To start, Mr. Chou encouraged developers to think of Azure "as another Windows Server based environment that you can deploy code in... the model is kind of like one large zip file.  If you can extract it into a flash thumb drive and if you can launch that application from that thumb drive then we will be able to run it in Azure." Theoretically, this means that as long as Java developers bundle a full JRE with their application and also write a small bootstrapping C# application, then they can run Java on Azure.

In practice, however, a typical Java application has to pass over some hurdles to work. According to Mr. Chou, applications that rely on Java's NIO capabilities or that use internal network communication like a JBoss cluster will not be able to cope with the Azure networking sandbox.

To illustrate these limitations, Mr. Chou described how he was able to get a Jetty-based application to run on Azure by:

  1. Using Visual Studio to create an Azure application skeleton;
  2. Swapping out the Jetty NIO ChannelConnector for a blocking IO ChannelConnector;
  3. Writing some logic in a C# WorkerRole to discover internally vs. externally facing ports and start Jetty with the right port arguments;
  4. Bundling the Jetty application container files and a JRE in the Java application's package;
  5. Commenting out anything in the Jetty configuration that tries to write to the file system (this is semi-optional, but working around the limitation requires more C# code).

Mr. Chou characterized Java development on Azure as:

This is step one towards a long journey. I equate it back to a time when I started working in Java and we didn't have an IDE. To build a client application we had to deal with AWT using TextPad or Notepad to write the application. It's kind of that stage right now: we can use Java and deploy a full-fledged Java application but there's a lot of room for improvement.

The next release of the 1.3 SDK in Q4, Mr. Chou assured developers, will ease some of the difficulty by loostening up the network sandbox restrictions and providing more administrative hooks for launching processes, as opposed to unzipping and boot strapping with a C# script.

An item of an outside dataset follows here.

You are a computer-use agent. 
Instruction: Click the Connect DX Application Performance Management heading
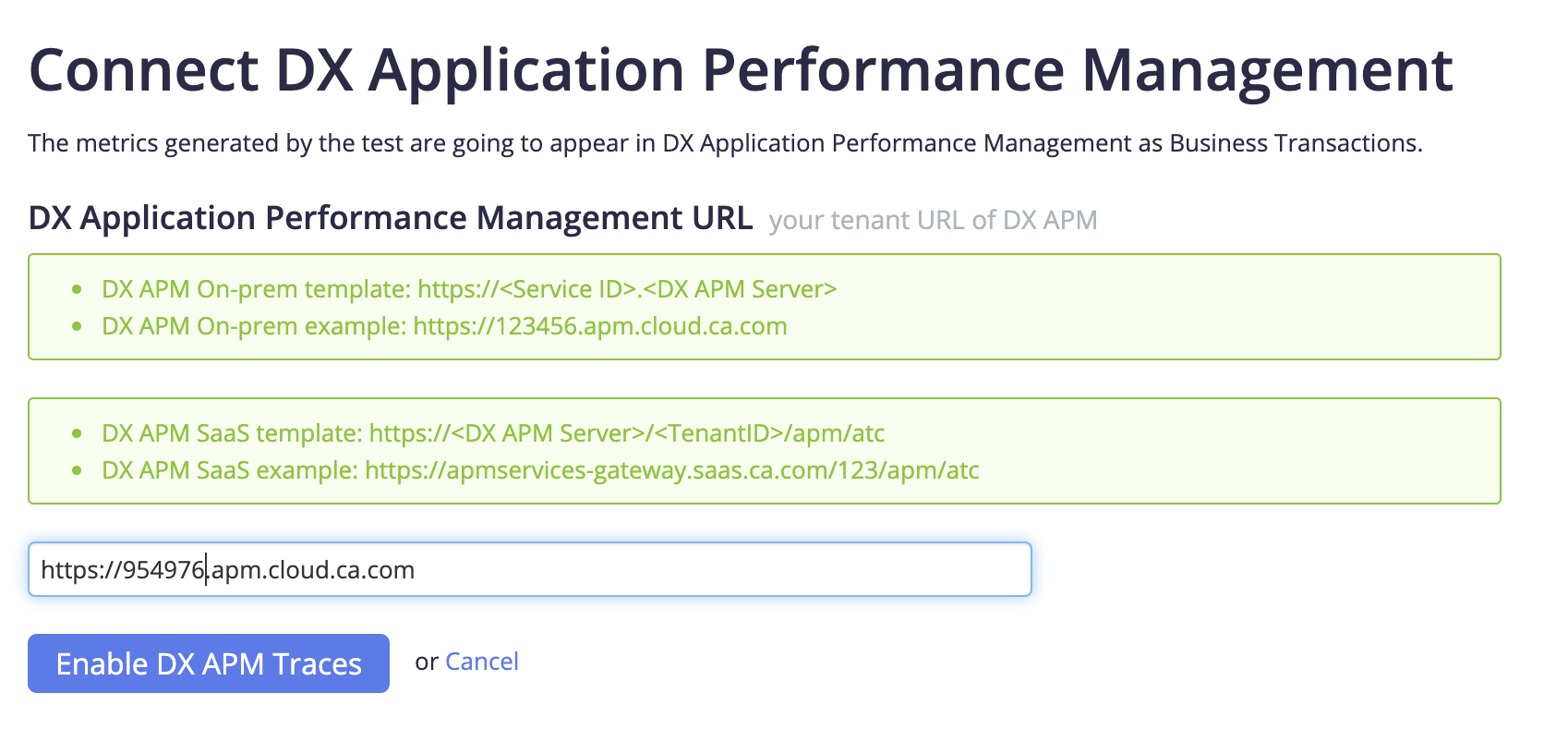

 When asked what kinds of customers are typically trying to deploy Java on Azure he described a project with Domino's Pizza where Microsoft provided help porting Domino's Tomcat-based application to Azure. In addition to migrating to an Azure compute resource, the applcation was also ported to use Microsoft cloud storage. The motivation was to be ready for up to 50% traffic spikes at dinner, especially on Fridays and on Super Bowl Sunday (the American football championship). When asked if the pilot project proceeded to production, he responded that the project was still a proof of concept.

In summary, Java developers who already have a copy of Visual Studio and who have a web application with relatively modest networking needs that doesn't rely much on the J2EE stack might experiment with deploying on the Azure cloud. Others may wish to wait for the 1.3 SDK release towards the end of the year. Anyone wishing to hear more can catch Mr. Chou's talk at JavaOne on Tuesday at 8am.